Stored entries
• • • • •

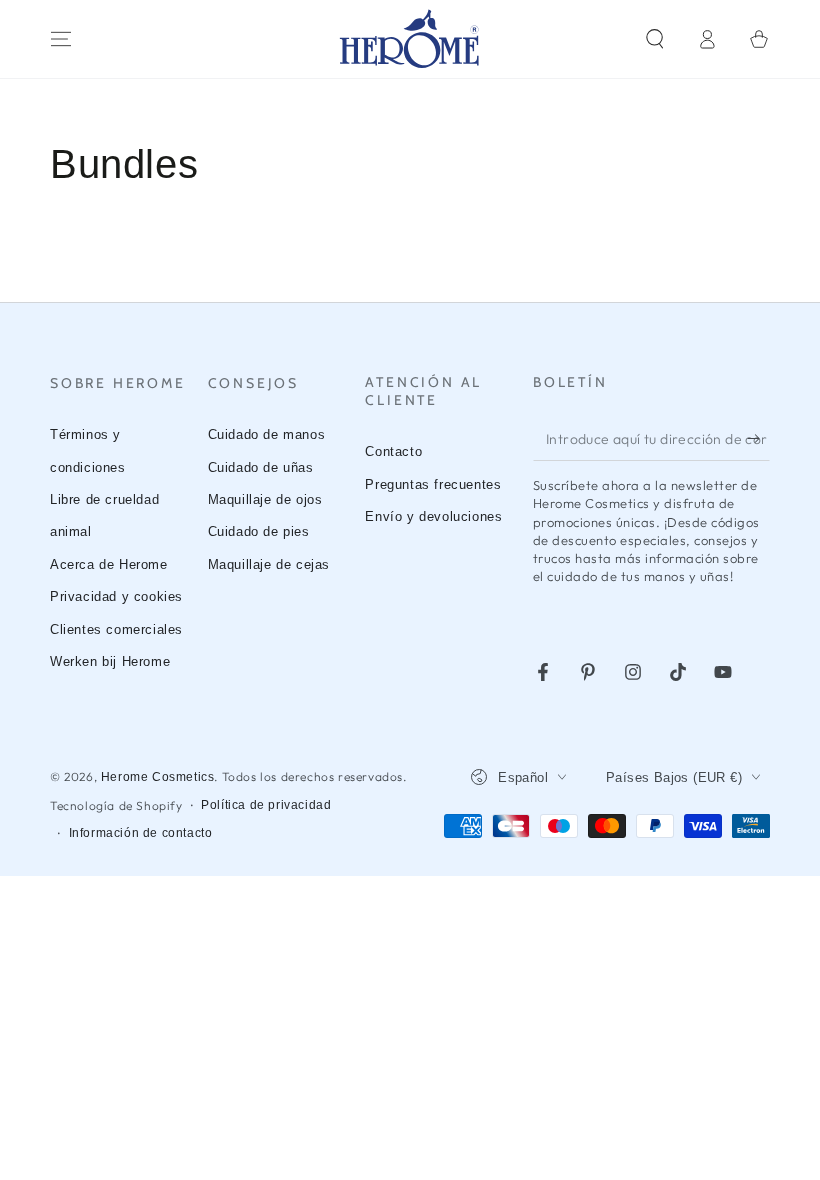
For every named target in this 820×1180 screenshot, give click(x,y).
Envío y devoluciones (433, 516)
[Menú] (61, 39)
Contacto (393, 451)
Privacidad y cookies (116, 596)
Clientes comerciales (116, 629)
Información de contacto (141, 833)
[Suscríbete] (758, 438)
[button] (655, 39)
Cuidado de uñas (261, 467)
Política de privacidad (266, 805)
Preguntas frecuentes (433, 484)
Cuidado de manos (267, 434)
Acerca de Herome (109, 564)
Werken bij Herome (110, 661)
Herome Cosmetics (158, 777)
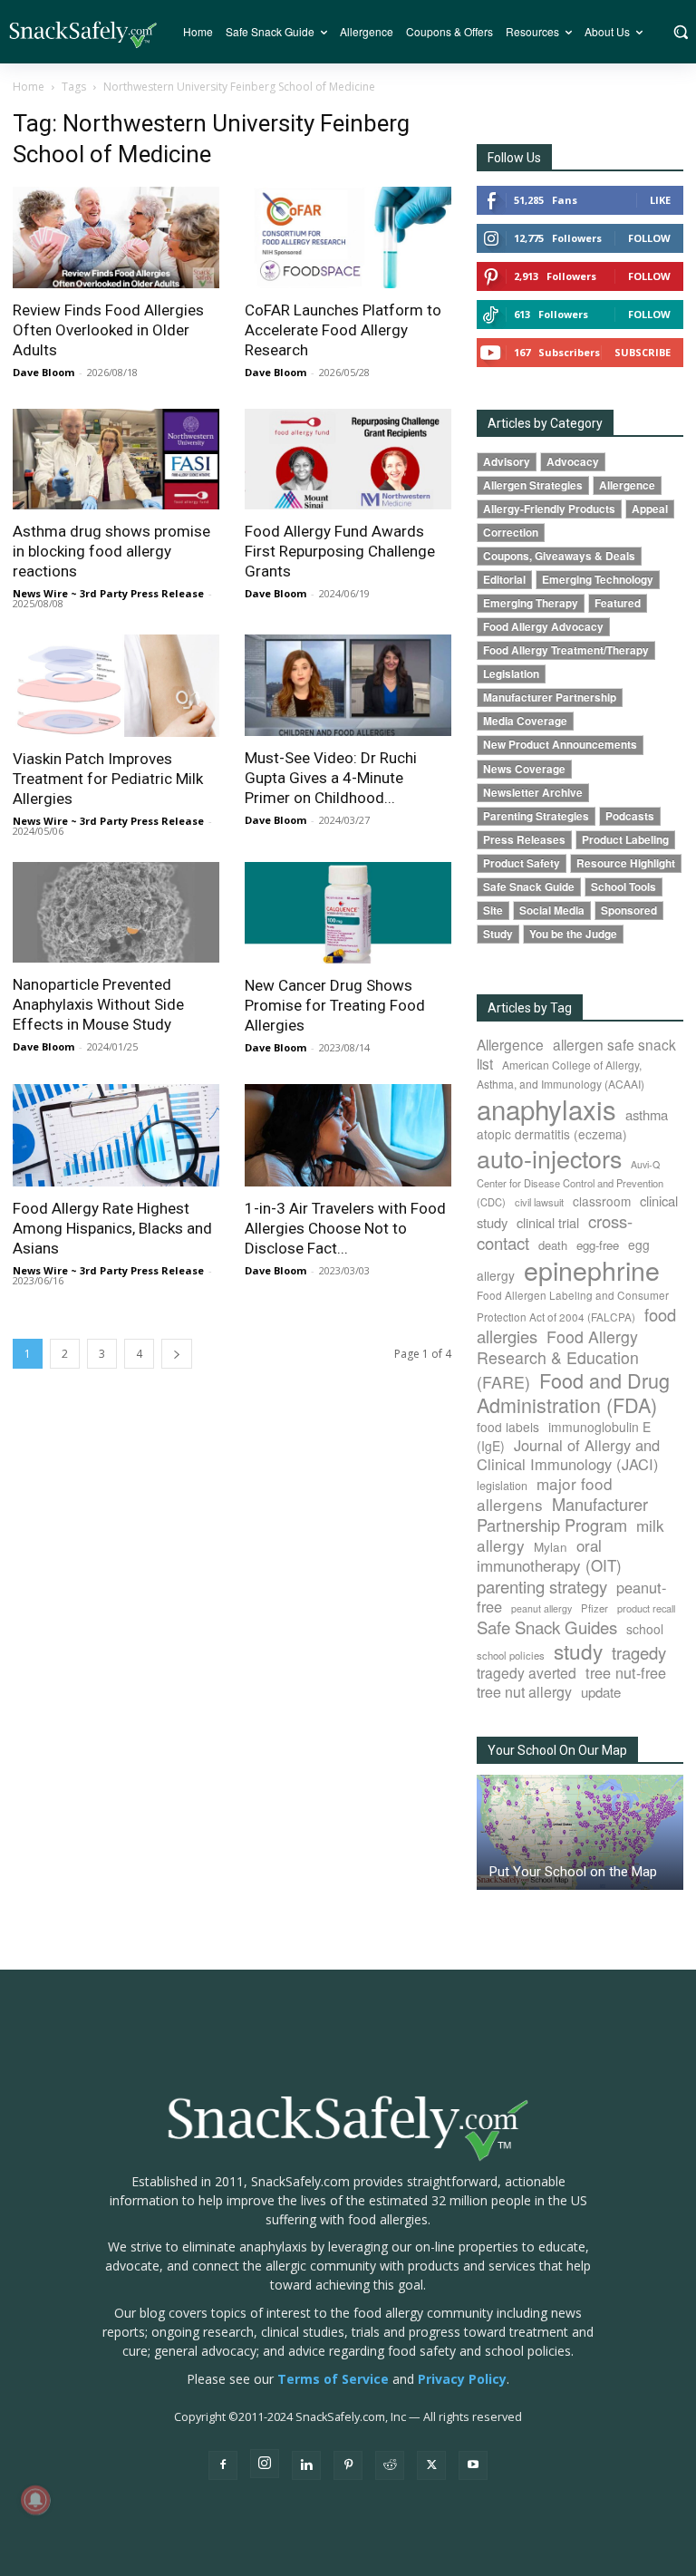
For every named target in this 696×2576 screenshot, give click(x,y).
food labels (508, 1427)
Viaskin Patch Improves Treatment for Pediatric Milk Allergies (108, 779)
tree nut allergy (524, 1691)
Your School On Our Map (557, 1750)
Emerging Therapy (530, 603)
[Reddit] (389, 2465)
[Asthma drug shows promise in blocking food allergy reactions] (116, 459)
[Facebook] (222, 2465)
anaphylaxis (546, 1108)
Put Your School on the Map (573, 1872)
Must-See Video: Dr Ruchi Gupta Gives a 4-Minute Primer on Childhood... (331, 778)
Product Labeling (625, 839)
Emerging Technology (597, 579)
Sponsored (629, 910)
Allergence (627, 485)
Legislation (511, 674)
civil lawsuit (539, 1202)
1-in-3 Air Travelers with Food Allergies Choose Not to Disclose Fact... (345, 1228)
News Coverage (524, 769)
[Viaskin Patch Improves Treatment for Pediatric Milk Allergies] (116, 685)
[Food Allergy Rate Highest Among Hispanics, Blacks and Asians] (116, 1135)
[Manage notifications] (35, 2499)
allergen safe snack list (576, 1053)
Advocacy (572, 462)
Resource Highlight (625, 863)
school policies (511, 1655)
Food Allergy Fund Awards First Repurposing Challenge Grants (340, 551)
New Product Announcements (560, 744)
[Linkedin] (306, 2465)
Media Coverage (525, 721)
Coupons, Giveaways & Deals (559, 556)
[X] (431, 2465)
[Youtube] (473, 2465)
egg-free (597, 1245)
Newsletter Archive (533, 792)
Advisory (506, 462)
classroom (602, 1201)
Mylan (550, 1546)
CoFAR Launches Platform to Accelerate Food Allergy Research (343, 330)
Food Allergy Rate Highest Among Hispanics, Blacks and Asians (112, 1228)
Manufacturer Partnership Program (562, 1514)
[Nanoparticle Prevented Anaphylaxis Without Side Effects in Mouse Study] (116, 913)
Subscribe (642, 352)
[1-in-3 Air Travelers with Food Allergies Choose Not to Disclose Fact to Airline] (348, 1135)
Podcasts (629, 816)
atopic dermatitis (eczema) (552, 1134)
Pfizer (594, 1608)
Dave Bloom (43, 372)
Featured (617, 603)
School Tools (623, 887)
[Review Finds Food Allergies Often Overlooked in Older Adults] (116, 237)
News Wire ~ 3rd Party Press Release (108, 593)
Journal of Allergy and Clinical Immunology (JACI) (568, 1454)
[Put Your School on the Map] (580, 1832)
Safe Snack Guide (529, 887)
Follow (649, 238)
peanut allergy (541, 1608)
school (644, 1629)
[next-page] (176, 1354)
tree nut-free (625, 1672)
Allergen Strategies (533, 485)
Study (498, 934)
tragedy (639, 1652)
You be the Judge (573, 934)
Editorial (504, 579)
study (578, 1650)
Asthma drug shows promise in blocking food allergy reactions (111, 551)
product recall (646, 1608)
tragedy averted (526, 1672)
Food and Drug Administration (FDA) (573, 1392)
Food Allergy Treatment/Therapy (566, 650)
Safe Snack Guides (547, 1626)
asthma (646, 1114)
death (552, 1245)
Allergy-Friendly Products (549, 509)
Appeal (650, 509)
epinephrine (592, 1269)
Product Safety (521, 863)
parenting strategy (542, 1586)
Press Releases (524, 839)
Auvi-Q (645, 1164)
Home (28, 86)
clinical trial (548, 1222)
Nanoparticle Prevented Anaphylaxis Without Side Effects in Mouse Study (98, 1004)
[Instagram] (264, 2463)
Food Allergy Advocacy (543, 626)
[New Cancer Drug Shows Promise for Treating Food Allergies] (348, 913)
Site (493, 910)
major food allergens (545, 1494)
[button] (680, 31)
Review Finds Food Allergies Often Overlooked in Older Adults (108, 330)
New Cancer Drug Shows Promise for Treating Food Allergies (335, 1005)
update (601, 1691)
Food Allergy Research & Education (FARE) (558, 1359)
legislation (502, 1485)
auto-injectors (549, 1158)
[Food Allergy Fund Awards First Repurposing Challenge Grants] (348, 459)
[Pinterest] (348, 2465)
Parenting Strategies (536, 816)
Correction (510, 532)
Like (660, 200)
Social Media (552, 910)
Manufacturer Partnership (549, 697)
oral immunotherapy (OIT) (549, 1555)
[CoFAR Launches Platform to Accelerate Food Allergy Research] (348, 237)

• • • • •

**WHAT IS EXPECTED**
The line containing "Like (660, 200)" begins the span, and the last line of the records above ends it. Return that span exactly, and nothing outside it.

**WRITTEN SOLUTION**
Like (660, 200)
Social Media (552, 910)
Manufacturer Partnership (549, 697)
oral immunotherapy (OIT) (549, 1555)
[CoFAR Launches Platform to Accelerate Food Allergy Research] (348, 237)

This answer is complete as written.